NEW YORK - The United States expressed its support of Christine Lagarde early Tuesday in a written statement by Treasury Secretary Timothy Geithner.
The US holds about 17 percent of the voting rights in the International Monetary Fund, by far the largest for one country. Japan ranks second, China third. Europe, as a whole, has 32 percent of the voting block
Lagarde's only contender for the post of managing director, Mexico's Agustin Carstens, had secured endorsements only from Canada, Australia and most Latin American countries except for Brazil and Argentina. Carstens is governor of Mexico's central bank and is a former deputy managing director of IMF.

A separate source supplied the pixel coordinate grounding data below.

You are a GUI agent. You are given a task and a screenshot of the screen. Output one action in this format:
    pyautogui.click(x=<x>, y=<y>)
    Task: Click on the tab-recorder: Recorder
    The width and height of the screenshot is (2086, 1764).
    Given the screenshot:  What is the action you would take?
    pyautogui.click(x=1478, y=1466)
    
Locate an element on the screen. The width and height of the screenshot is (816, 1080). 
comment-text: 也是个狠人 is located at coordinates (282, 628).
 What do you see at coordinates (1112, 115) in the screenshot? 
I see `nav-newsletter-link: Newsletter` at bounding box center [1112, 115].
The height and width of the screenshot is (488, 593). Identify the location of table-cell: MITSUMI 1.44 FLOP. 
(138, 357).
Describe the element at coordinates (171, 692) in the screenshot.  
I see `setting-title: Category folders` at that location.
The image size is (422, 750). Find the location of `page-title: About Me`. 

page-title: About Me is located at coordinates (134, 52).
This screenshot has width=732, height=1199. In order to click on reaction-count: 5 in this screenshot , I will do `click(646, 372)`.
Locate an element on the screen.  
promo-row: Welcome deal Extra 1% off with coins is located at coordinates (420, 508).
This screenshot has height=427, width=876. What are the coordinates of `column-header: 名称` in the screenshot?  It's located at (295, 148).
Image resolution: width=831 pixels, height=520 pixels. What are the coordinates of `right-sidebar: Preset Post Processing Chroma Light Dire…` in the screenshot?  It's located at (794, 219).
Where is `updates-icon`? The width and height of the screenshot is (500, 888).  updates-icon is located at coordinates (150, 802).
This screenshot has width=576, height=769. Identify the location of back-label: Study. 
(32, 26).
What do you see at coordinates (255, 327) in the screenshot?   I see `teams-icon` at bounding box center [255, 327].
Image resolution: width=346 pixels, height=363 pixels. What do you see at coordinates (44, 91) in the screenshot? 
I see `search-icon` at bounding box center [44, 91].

Earlier support for a candidate from the developing countries had come from Sebastian Mallaby, director of the Maurice R. Greenberg Center for Geoeconomic Studies and the Paul A. Volcker Senior Fellow for International Economics at the Council on Foreign Relations.
"I believe it would have been better for the IMF to select a managing director from outside Europe," he told China Daily. "That said, I think Christine Lagarde will do her best to earn the support of emerging economies by listening to their concerns and increasing their voice within the fund."
Edwin Truman, senior fellow at Peterson Institute for International Economics, said he is sure Lagarde will try to address the concerns of emerging market economies.
Steven Dunaway, adjunct senior fellow for international economics at the Council on Foreign Relations and former deputy director of the IMF'S Asia and Pacific Department, said Lagarde faces three major challenges as IMF chief.
"She has to show that the IMF will not simply be a convenient source of funding to help Europe finance the efforts to deal with its debt crisis and that she will cut off IMF lending if European countries fail to consistently meet the conditions in their loan programs."
Lagarde also needs to give emerging market countries more votes and board representation to reflect their growing importance, Dunaway said. She also "has to demonstrate that she can effectively manage the work of the IMF, especially given her limited formal training in economics."
Mallaby said Lagarde's priority is clearly the euro crisis. Dani Rodrik, professor of international political economy at Harvard Kennedy School, agreed, but said, "Beyond that, we need a new framework for global financial flows and regulation, and she needs to do a lot of hard thinking on that. We certainly cannot keep going with a major financial crisis every decade or so."
Eswar Prasad, a professor at Cornell University and former head of IMF's China Division and Research Department, said Lagarde needs to be thorough and quick in shifting voting shares and board representation toward emerging markets. They were agreed upon under her predecessor's term, he said.
"Lagarde takes over an institution that has become central to the global financial system. The way she manages the political, technical and strategic aspects of the job will help determine the fund's legitimacy and effectiveness," Prasad said.
Allan Meltzer, professor of political economy at Carnegie Mellon University's Tepper School of Business, said, "The IMF should avoid further entanglement in ECB (European Central Bank) problems ... Putting in more money from China, Japan, the US and others is a waste because more debt will not prevent ultimate default by Greece."
While some experts have argued for a reduced function for IMF, Truman believes it has proved its worth time and again over the past 40 years.
"There is no alternative to the IMF at the present. We just need to make it work better," Rodrik said.